Source text:
You decide that you want to declare Chapter 7 bankruptcy, which will eliminate your debt. Once you make that choice, though, you wonder if you should just run up the charges on your credit cards. What’s a few thousand dollars more if you’re going to declare bankruptcy anyway?
Don’t make unneeded, out-of-character purchases
You can spend on your credit cards for necessary bills. Bankruptcy can take months. You still need to buy food, put gas in the car, etc. You can’t avoid this, and paying normal bills on credit is fine.
Just do not make any massive purchases that could be viewed as unnecessary or out of character. This could make it look like you’re trying to commit fraud. That could lead to a whole host of issues, not the least of which is that you may not get approved for bankruptcy.
In some ways, major purchases don’t matter anyway. Chapter 7 liquidates your non-exempt assets, so you’d just have to give up whatever you bought.
Of course, you could spend on non-returnable items, such as meals at a fancy restaurant or a trip overseas. That’s when it really begins to look like attempted fraud, though, as if you were spending that money with no intention of ever trying to pay it back. Bankruptcy is a useful tool, but the court may see this as an abuse of the power and options that it gives you.
Overall, it’s best to just stick to your normal spending habits until the bankruptcy process is over.
Navigating the system
If you have never used bankruptcy before and that’s why you have these types of questions, you need to know that it can be a complex system. You must understand what steps to take to navigate it and seek financial relief.

Raw records:
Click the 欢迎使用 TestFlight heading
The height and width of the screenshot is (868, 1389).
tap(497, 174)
* * *
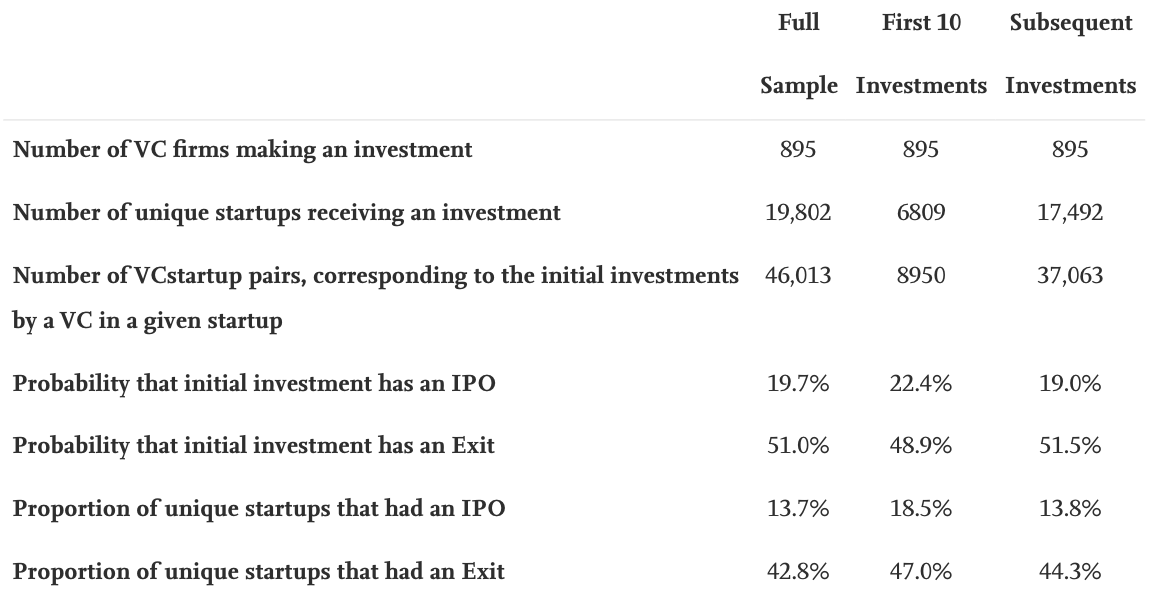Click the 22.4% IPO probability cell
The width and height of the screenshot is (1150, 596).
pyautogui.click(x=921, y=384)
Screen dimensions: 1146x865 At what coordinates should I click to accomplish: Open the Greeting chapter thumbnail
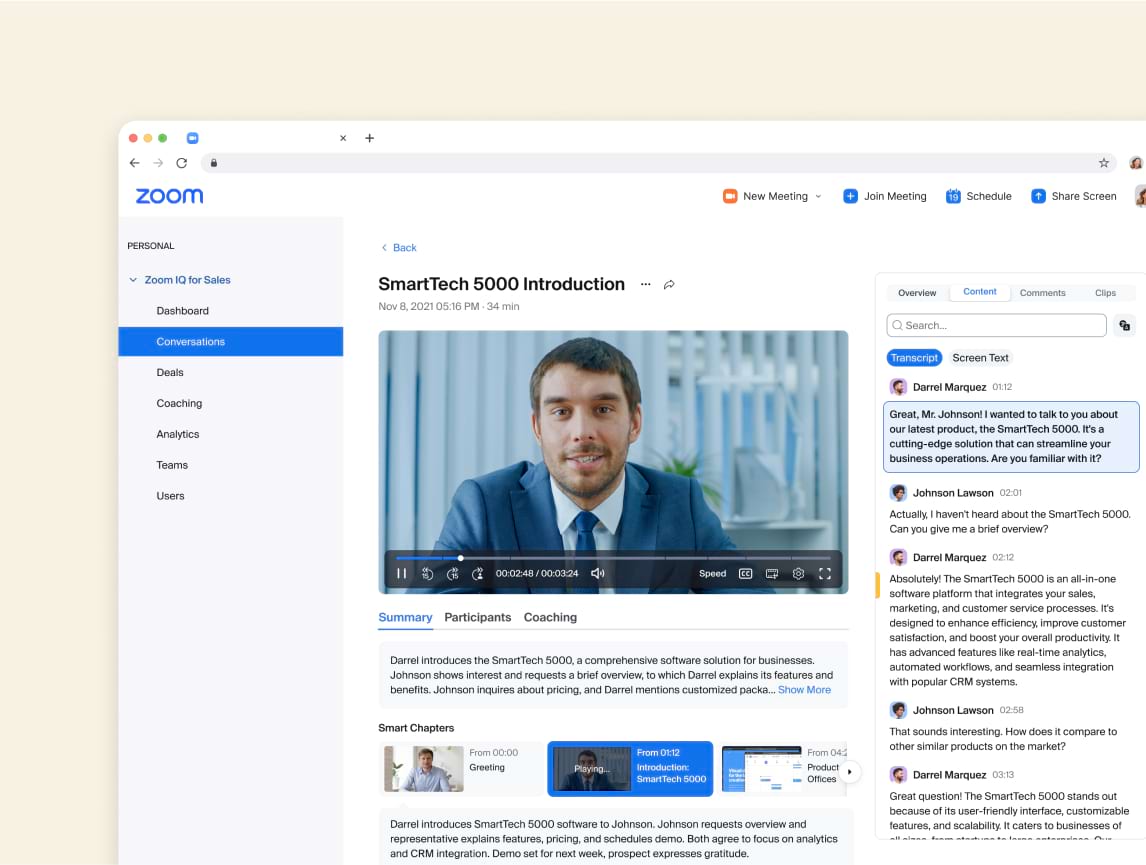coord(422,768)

Things to do:
(1) Translate this sentence from the text on spending before bankruptcy into Spanish: "Bankruptcy can take months."
(2) In the entries, begin at the line that has "Click the 欢迎使用 TestFlight heading" and stop after the line that has "tap(497, 174)". Write those lines out again with "heading" changed to "title" and nothing else altered.

Results by task:
(1) La bancarrota puede tardar meses.

(2)
Click the 欢迎使用 TestFlight title
The height and width of the screenshot is (868, 1389).
tap(497, 174)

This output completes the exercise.